A man of self-esteem and sovereign consciousness deals with reality, with nature, with an objective universe of
facts; he holds his mind as his tool of survival and develops his ability to think. But the psycho-epistemological
dependent lives, not in a universe of facts, but in a universe of people; people, not facts, are his reality; people, not
reason, are his tool of survival. It is on them that his consciousness must focus; reality is reality-as-perceived-by-
them; it is they who he must understand or please or placate or deceive or maneuver or manipulate or obey. It is his
success at this task that becomes the gauge of his efficacy—of his competence at living.

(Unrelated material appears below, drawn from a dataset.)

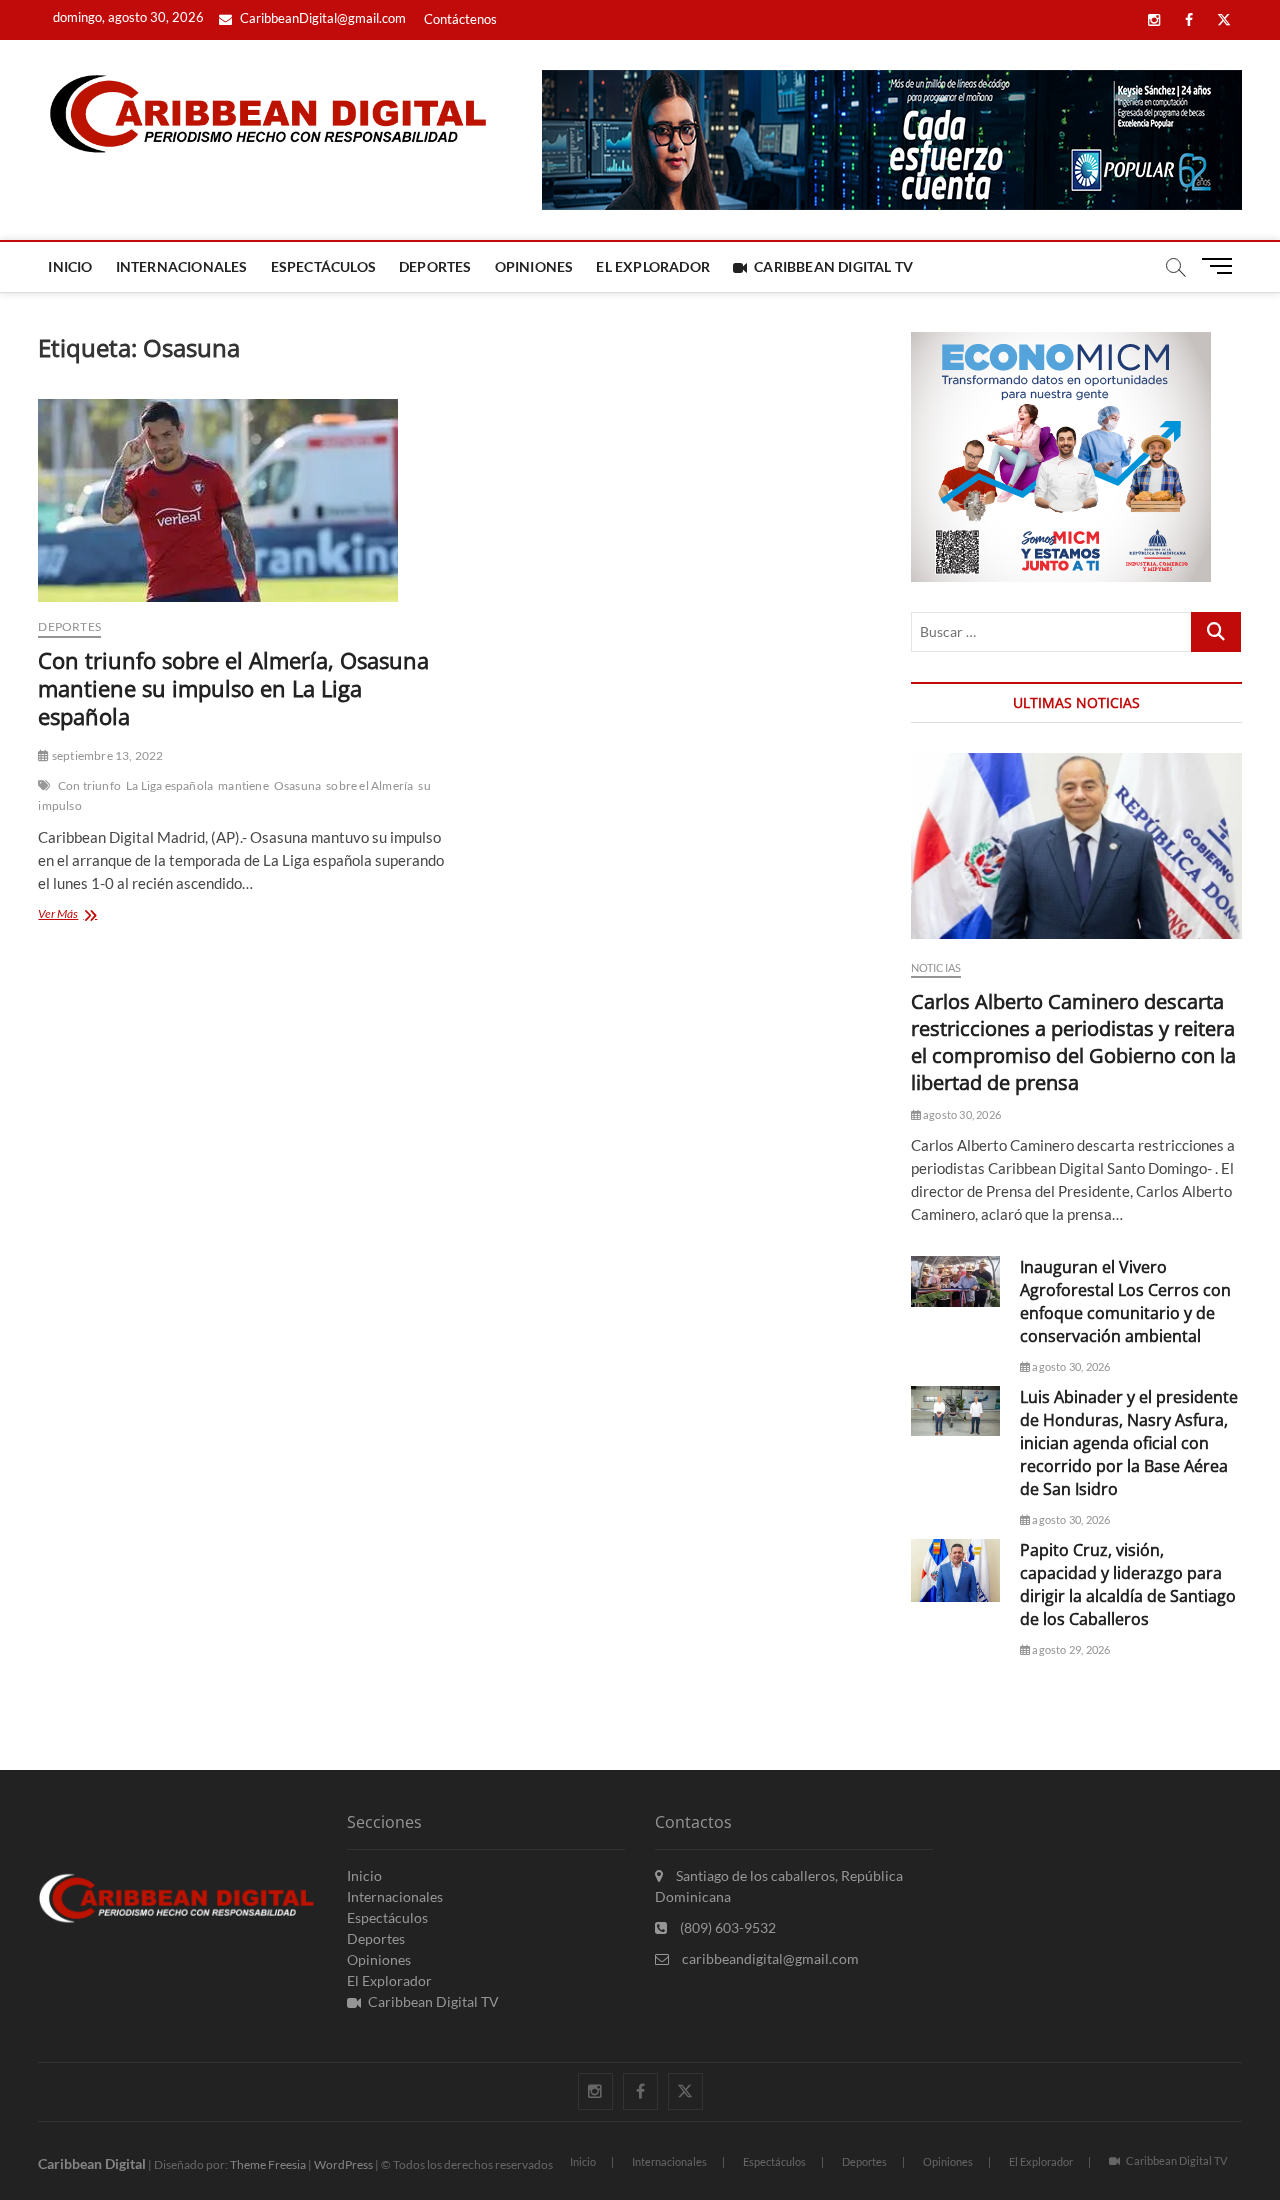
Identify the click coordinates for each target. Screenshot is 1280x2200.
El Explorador (653, 266)
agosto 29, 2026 (1070, 1649)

Having alienated himself from objective reality, he has virtually no other standard of truth, rightness, or personal
worth. To grasp and successfully to satisfy the expectations, conditions, demands, terms, values of others, is
experienced by him as his deepest, most urgent need. The temporary diminution of his anxiety, which the approval
of others offers him, is his substitute for self-esteem.


This is the phenomenon that I designate as "Social Metaphysics."


"Metaphysics" is one's view of the nature of reality. To the psycho-epistemological dependent, reality (for all
practical purposes) is people: in his mind, in his thinking, in the automatic connections of his consciousness, people
occupy the place which, in the mind of a rational man, is occupied by reality.


Social metaphysics is the psychological syndrome that characterizes a person who holds the minds of other men,
not objective reality, as his ultimate psycho-epistemological frame of reference.